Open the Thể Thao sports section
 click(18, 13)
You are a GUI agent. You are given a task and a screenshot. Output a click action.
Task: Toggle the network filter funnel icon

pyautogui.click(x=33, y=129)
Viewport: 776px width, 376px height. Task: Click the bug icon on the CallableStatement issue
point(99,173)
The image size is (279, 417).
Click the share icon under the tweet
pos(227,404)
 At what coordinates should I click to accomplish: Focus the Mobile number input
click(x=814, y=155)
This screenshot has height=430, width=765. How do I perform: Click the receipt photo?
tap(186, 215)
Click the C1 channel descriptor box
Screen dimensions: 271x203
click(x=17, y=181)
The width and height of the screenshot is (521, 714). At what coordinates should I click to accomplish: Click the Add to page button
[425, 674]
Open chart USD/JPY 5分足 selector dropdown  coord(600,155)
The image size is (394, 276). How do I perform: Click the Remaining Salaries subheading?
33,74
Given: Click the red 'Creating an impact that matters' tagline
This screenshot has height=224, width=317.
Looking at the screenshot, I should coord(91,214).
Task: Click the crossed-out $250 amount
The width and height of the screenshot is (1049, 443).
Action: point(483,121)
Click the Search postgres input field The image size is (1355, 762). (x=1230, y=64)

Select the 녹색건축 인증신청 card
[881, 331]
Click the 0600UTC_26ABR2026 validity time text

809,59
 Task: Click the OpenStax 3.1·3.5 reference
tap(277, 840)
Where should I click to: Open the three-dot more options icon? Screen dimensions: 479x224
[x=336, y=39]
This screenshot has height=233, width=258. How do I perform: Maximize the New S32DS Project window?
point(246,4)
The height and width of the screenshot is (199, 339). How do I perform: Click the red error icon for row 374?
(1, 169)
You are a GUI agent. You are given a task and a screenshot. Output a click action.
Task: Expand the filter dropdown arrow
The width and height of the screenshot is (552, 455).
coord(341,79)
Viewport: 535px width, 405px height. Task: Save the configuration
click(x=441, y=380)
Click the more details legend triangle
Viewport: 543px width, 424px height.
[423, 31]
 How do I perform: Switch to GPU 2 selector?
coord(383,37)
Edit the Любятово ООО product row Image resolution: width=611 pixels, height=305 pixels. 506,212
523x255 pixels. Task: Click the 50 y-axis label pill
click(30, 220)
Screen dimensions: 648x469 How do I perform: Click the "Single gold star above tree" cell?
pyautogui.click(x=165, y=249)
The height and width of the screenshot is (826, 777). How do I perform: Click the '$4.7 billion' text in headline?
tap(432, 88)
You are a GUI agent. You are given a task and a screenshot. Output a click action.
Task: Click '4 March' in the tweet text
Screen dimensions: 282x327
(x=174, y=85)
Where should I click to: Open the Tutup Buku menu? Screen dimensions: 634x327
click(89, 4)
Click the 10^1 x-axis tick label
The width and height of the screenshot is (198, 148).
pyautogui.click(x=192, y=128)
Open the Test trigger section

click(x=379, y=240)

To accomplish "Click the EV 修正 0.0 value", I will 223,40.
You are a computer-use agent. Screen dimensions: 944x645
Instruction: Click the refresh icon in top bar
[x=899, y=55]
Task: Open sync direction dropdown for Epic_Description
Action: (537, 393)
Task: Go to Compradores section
■ ■ ■ ■
● ACTION ITEM
Could the entire listing be repeated exactly as written?

● SOLUTION TO THIS PROBLEM
Open the Thể Thao sports section
 click(18, 13)
You are a GUI agent. You are given a task and a screenshot. Output a click action.
Task: Toggle the network filter funnel icon

pyautogui.click(x=33, y=129)
Viewport: 776px width, 376px height. Task: Click the bug icon on the CallableStatement issue
point(99,173)
The image size is (279, 417).
Click the share icon under the tweet
pos(227,404)
 At what coordinates should I click to accomplish: Focus the Mobile number input
click(x=814, y=155)
This screenshot has height=430, width=765. How do I perform: Click the receipt photo?
tap(186, 215)
Click the C1 channel descriptor box
Screen dimensions: 271x203
click(x=17, y=181)
The width and height of the screenshot is (521, 714). At what coordinates should I click to accomplish: Click the Add to page button
[425, 674]
Open chart USD/JPY 5分足 selector dropdown  coord(600,155)
The image size is (394, 276). How do I perform: Click the Remaining Salaries subheading?
33,74
Given: Click the red 'Creating an impact that matters' tagline
This screenshot has height=224, width=317.
Looking at the screenshot, I should coord(91,214).
Task: Click the crossed-out $250 amount
The width and height of the screenshot is (1049, 443).
Action: point(483,121)
Click the Search postgres input field The image size is (1355, 762). (x=1230, y=64)

Select the 녹색건축 인증신청 card
[881, 331]
Click the 0600UTC_26ABR2026 validity time text

809,59
 Task: Click the OpenStax 3.1·3.5 reference
tap(277, 840)
Where should I click to: Open the three-dot more options icon? Screen dimensions: 479x224
[x=336, y=39]
This screenshot has height=233, width=258. How do I perform: Maximize the New S32DS Project window?
point(246,4)
The height and width of the screenshot is (199, 339). How do I perform: Click the red error icon for row 374?
(1, 169)
You are a GUI agent. You are given a task and a screenshot. Output a click action.
Task: Expand the filter dropdown arrow
The width and height of the screenshot is (552, 455).
coord(341,79)
Viewport: 535px width, 405px height. Task: Save the configuration
click(x=441, y=380)
Click the more details legend triangle
Viewport: 543px width, 424px height.
[423, 31]
 How do I perform: Switch to GPU 2 selector?
coord(383,37)
Edit the Любятово ООО product row Image resolution: width=611 pixels, height=305 pixels. 506,212
523x255 pixels. Task: Click the 50 y-axis label pill
click(30, 220)
Screen dimensions: 648x469 How do I perform: Click the "Single gold star above tree" cell?
pyautogui.click(x=165, y=249)
The height and width of the screenshot is (826, 777). How do I perform: Click the '$4.7 billion' text in headline?
tap(432, 88)
You are a GUI agent. You are given a task and a screenshot. Output a click action.
Task: Click '4 March' in the tweet text
Screen dimensions: 282x327
(x=174, y=85)
Where should I click to: Open the Tutup Buku menu? Screen dimensions: 634x327
click(89, 4)
Click the 10^1 x-axis tick label
The width and height of the screenshot is (198, 148).
pyautogui.click(x=192, y=128)
Open the Test trigger section

click(x=379, y=240)

To accomplish "Click the EV 修正 0.0 value", I will 223,40.
You are a computer-use agent. Screen dimensions: 944x645
Instruction: Click the refresh icon in top bar
[x=899, y=55]
Task: Open sync direction dropdown for Epic_Description
Action: (537, 393)
Task: Go to Compradores section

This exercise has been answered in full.